Focus on corporate culture
Much director attention has been applied to formalise and strengthen company policies such as codes of conduct, anti-bullying and anti- harassment, workplace practices, whistleblower protection and modern slavery. However, many directors feel as I do, that although helpful, these formal policies don’t get to the heart of good corporate culture. For most directors, it is still a work in progress as to how the board can effectively keep its finger on the pulse of a company’s culture. Critical elements such as how to foster a culture where employees are free to speak out when they see codes breached, or illegal or unauthorised behaviour, still has to evolve further.
Social media pressure
Over the past five years, pressure groups have been using social media with great effect to pressure companies and their directors in their chosen cause. The immediacy of social media messaging and the need to respond quickly is a major change in the demands on company directors. It calls for more ad hoc consultations with management, more immediate than traditional board processes, to ensure disinformation is rebutted quickly and reputational damage contained.
Climate change activism
This development will prove especially challenging for companies — and even for NFPs. Recent campaigns by climate activists to reach beyond climate risk disclosure — already covered by ASIC Principles and legislative requirements — and to impose policy and strategy changes on companies by targeting shareholder meetings and individual directors, are unlikely to abate. Also targeted will be financial and insurance organisations that serve and support operating businesses.

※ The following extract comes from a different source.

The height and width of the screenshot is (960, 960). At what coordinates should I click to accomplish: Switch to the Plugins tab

This form of shareholder activism is unconcerned with profit outcomes and poses a significant challenge for directors in coming years — as will increasing use of legal processes to put pressure on boards.
What has not changed
While these and other changes are making the role of the director more stressful and time-consuming, they must not distract directors from the fundamentals of good corporate governance and the director’s role in delivering it.

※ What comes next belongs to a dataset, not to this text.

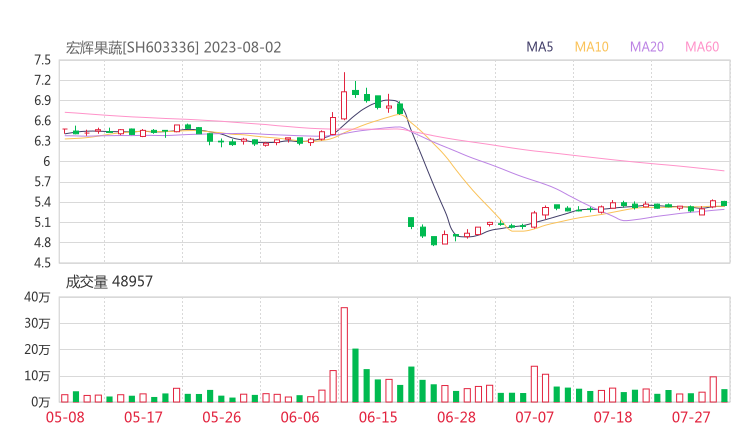Hide the MA60 moving average legend
Image resolution: width=740 pixels, height=440 pixels.
702,47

There are five fundamentals directors need to get right and should be their primary focus. These were the foundation stones of much that I’ve sought to convey in my EDU addresses. Directors must ensure that the company has the following in place:
- The right CEO for the times
- The right executive bench strength
- The right strategy and direction
- The right internal risk and control systems
- The right tone from the top
The director’s role in delivering these outcomes has not changed. Delivering them is fundamental to fulfilling the duty of care and diligence required of all company directors as set out Section 180 of the Corporations Act 2001.
All directors must act in the best interests of the company. In doing so, it’s clear that directors must consider the interests of a wide group of stakeholders, beyond shareholders, and must look to the medium to long term, not just the short term. Taking care of employees, customers, suppliers and the communities in which companies operate is all part of sustaining long-term value for the shareholders.
At one level, the debate about whether companies must maintain a “social licence” is uncontestable. Since the mid-20th century, almost all businesses have required to operate under licences of many kinds, conferred and administered by government and regulators.
At another level, the concept of social licence to operate can be invoked in ways that may serve to distract directors from their primary role, whether in a commercial company or a NFP.
It will, in my view, serve to expose directors to an increasing range of narrow special interest groups seeking to impose their social or political objectives above those for which directors are the guardians of their organisations.
There is no doubt this debate will continue and it is an important one. Unless directors are clear and firm about the true nature, purpose and limits of their roles, it is a debate that may serve to further confuse, rather than clarify, the important role we directors play in our society.